The expression of myeloperoxidase (MPO), the oxidative stress marker and the indicator of neutrophils accumulation [61] was assessed by IHC staining with a rabbit polyclonal antibody to human MPO (Dako, Via Real, Carpinteria, CA, USA; dilution 1:800) in combination with the UltraVision LP Detection System HRP Polymer (Thermo Fisher Scientific, Waltham, MA, USA) and DAB chromogen (Dako, Via Real, Carpinteria, CA, USA). Rat spleen tissue was used as positive control, while primary antibody was omitted as negative control. The slides were scanned using the QuPath software version 0.2.0-m5 (Belfast, Northern Ireland) [13,62] and analyzed by a blinded examiner.

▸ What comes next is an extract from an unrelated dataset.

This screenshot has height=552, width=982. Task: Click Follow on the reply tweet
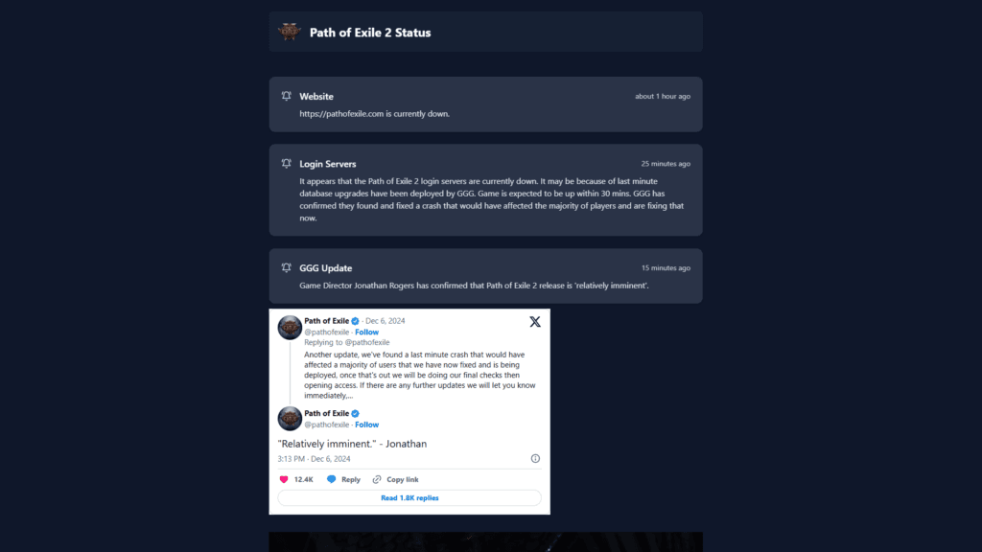click(366, 425)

Results are given as the ratio of MPO-positive cells to the total number of cells (percent MPO-positive cells).

4.6. Biochemistry

Frozen tissue samples were homogenized in 2 mL MagNA Lyser Green Beads tubes (Roche Diagnostics, Mannheim, Germany) containing 1 mL ice cold phosphate-buffered saline and 5 mM butylated hydroxytoluene (antioxidant) by homogenizing 3 times at 600 rpm for 30 s in the MagNA Lyser Instrument (Roche Diagnostics, Mannheim, Germany). Supernatant was collected and stored at −80 °C for batch analysis. Superoxide dismutase (SOD) activity was determined using the commercially available SOD Colorimetric Activity Kit by Thermo Fisher Scientific (Waltham, MA, USA) exactly as described by the manufacturer. The BCA Protein Assay Kit (Thermo Fisher Scientific, Waltham, MA, USA) was used to adjust values to total protein levels. Results are expressed as units per mg of protein.

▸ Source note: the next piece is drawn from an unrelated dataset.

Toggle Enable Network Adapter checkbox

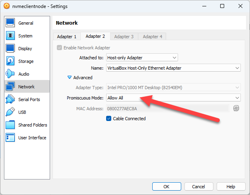coord(60,48)
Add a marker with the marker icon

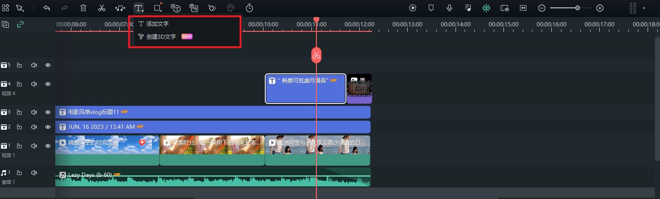[431, 8]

4.7. Blood Sample Analysis

Venous blood samples were collected from jugular veins before diet administration and at the end of the experiment at terminal blood collection from vena cava inferior under general anesthesia. Blood cells were separated from serum at 1970× g at 4 °C for 10 min and subsequently stored at −80 °C for further analyses. Determination of serum glycine levels was performed in the routine hospital laboratory.

4.8. Statistical Analysis

Statistical analyses were performed using SPSS (Statistical Package for the Social Sciences) version 23.0 (IBM Corp., Armonk, NY, USA). The Kruskal-Wallis test was used to compare sham and IRI groups (comparison of more than two groups with Bonferroni correction). Experimental groups with representative control groups (comparison of two groups) were analyzed using the Mann-Whitney U test. Data are presented as median and quartiles (Q1; Q3). A p value less than 0.05 was considered as statistically significant.

5. Conclusions

Pretreatment with melatonin and glycine provided protection against IRI in a rat warm ischemia model. This study represents a step toward understanding the effects of melatonin and glycine, which are commonly used as cytoprotective agents due to their antioxidative and anti-inflammatory properties in IRI. Since both are natural and nontoxic molecules, their use in UTx is considered safe. Although dietary melatonin and glycine, given separately, exert beneficial effects, the combined supplementation did not yield additive properties. Further investigations replicating the clinical situation are warranted in order to pave the way for clinical studies focusing on new organ-protective strategies in UTx using glycine, melatonin or their combination.